Uma vez quiseram transferi-lo para a Delegacia de Proteção à Criança e ele
implorou para não ir. Grande e desajeitado, não sabia lidar com crianças. Ainda
mais aquelas, rebeldes, malcriadas, em quem ele não poderia nem encostar a mão.
A única coisa frágil que amava era sua mãezinha, de setenta anos, que ele
tratava como um passarinho. E foi pensando nela que pediu:
- Doutor, a gente não pode botar
essa velhinha naquela umidade, vai que ela morre, como é que a gente fica? Vai
dar jornal, corregedoria, televisão, o diabo a quatro. Deixa eu levar ela pra
casa. Ela não sabe nada, não entende nada, não vai esclarecer nada mesmo. Vamos
esquecer tudo isso, inclusive, com todo respeito, a xícara.

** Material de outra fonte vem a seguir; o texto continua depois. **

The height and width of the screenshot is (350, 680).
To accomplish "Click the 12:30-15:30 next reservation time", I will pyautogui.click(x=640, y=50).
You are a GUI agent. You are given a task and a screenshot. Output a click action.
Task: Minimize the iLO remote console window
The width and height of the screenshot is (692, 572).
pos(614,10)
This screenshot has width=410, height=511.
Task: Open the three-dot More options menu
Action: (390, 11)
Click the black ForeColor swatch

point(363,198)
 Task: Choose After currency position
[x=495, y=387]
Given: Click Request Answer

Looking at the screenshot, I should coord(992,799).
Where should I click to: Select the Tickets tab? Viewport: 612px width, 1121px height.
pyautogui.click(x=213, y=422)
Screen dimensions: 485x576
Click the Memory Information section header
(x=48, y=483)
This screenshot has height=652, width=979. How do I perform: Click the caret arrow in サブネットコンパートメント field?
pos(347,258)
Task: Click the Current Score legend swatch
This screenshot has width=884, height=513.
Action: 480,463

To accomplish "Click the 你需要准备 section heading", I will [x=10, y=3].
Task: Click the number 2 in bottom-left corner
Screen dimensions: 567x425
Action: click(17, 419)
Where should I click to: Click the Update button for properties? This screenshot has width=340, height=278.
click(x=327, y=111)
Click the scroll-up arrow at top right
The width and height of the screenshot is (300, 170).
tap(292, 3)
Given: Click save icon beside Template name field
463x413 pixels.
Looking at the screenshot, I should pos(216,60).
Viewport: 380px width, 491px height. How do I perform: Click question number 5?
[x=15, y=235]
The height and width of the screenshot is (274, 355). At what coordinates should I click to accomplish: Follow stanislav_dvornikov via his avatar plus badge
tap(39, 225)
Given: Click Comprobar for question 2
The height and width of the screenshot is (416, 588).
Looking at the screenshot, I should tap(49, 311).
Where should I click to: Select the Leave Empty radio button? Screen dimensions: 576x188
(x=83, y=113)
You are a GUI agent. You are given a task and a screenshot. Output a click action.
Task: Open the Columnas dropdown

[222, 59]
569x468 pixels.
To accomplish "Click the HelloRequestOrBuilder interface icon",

De volta da missão, Aristides
estava de novo em frente ao delegado, trêmulo e pedindo uma licença. O doutor
sabia que ele nem gostava de férias, mas precisava descansar. Todo mundo viu a
paciência com que ele cuidou daquela infratora. Ainda bem que o doutor é homem
compreensivo ou podia pensar que ele estava prevaricando. Depois, por causa da
escuridão, levou-a pelo braço até em casa. E quando esperava um boa-noite, um
Deus-te-abençoe-meu-filho, a idosa perguntou, antes de bater a porta:
- Você tem outras atribuições na
delegacia ou o seu trabalho é só maltratar velhinhas?
Obs: Este texto integra o
Programa Crônica de um Ontem e foi publicado originalmente em 18 de abril de 2011.